Mit einem leichten Lächeln, seinem ersten auf der heutigen Pressekonferenz, antwortete Nepomniachtchi: "Zumindest hier habe ich keine Zeit dafür." Am morgigen Ruhetag wird Nepomniachtchi seine Zeit also mit der Vorbereitung auf die nächsten beiden Partien verbringen.

Ian Nepomniachtchi. Foto: Aleksandar Dimitrijevic/Chess.com.

In der 12. Partie der FIDE-Weltmeisterschaft wird Ding wahrscheinlich alles versuchen, um mit Weiß zu gewinnen und damit den Spielstand wieder auszugleichen. Sollte er mit diesem Versuch scheitern, ist Nepomniachtchi seinem Traum vom Gewinn der Weltmeisterschaft einen großen Schritt nähergekommen.

Jetzt können wir uns alle aber einen Tag ausruhen, um am Mittwoch ab 11 Uhr wieder mit voller Kraft mitfiebern zu können.

Hier haben wir Euch noch eine Playlist mit YouTube-Videos über die WM zusammengestellt.

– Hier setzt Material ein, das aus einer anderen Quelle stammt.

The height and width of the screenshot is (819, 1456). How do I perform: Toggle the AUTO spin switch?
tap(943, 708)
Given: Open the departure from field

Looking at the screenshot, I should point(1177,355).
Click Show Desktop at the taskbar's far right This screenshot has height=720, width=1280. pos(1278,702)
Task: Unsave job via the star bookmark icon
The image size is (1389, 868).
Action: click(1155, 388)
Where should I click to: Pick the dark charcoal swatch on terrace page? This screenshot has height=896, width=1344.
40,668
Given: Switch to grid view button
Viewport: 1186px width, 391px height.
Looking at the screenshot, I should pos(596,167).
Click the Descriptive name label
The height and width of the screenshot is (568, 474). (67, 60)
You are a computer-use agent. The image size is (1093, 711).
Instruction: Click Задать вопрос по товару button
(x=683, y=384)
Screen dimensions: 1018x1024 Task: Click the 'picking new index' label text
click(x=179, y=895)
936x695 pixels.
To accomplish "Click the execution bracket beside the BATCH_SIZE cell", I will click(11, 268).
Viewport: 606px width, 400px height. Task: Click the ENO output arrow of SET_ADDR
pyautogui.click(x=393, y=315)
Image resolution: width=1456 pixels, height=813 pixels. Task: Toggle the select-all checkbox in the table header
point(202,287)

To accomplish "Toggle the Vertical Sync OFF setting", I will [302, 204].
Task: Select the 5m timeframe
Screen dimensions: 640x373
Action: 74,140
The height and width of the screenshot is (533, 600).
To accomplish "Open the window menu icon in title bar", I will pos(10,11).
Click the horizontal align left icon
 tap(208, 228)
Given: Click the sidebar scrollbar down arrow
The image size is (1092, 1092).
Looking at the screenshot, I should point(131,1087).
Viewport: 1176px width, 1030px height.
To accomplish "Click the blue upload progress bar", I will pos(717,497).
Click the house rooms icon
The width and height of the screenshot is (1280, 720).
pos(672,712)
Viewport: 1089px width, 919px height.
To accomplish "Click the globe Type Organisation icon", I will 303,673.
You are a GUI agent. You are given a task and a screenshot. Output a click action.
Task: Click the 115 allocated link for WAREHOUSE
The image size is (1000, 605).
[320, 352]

Der Spielstand nach 11 von maximal 14 Partien

Name Elo 01 02 03 04 05 06 07 08 09 10 11 12 13 14 Punkte
Ding Liren 2788 ½ 0 ½ 1 0 1 0 ½ ½ ½ ½ . . . 5
Ian Nepomniachtchi 2795 ½ 1 ½ 0 1 0 1 ½ ½ ½ ½ . . . 6

Die FIDE-Weltmeisterschaft 2023 ist das wichtigste Schach-Event des Jahres und entscheidet, wer der nächste Weltmeister wird. Ian Nepomniachtchi und Ding Liren spielen ein Match, um zu entscheiden, wer Carlsens Thron übernimmt, nachdem der aktuelle Weltmeister seinen Titel niedergelegt hat. Das Match ist mit 2 Millionen Euro dotiert und wird über 14 klassische Partien gespielt. Der erste Spieler, der 7.5 Punkte erzielt, gewinnt.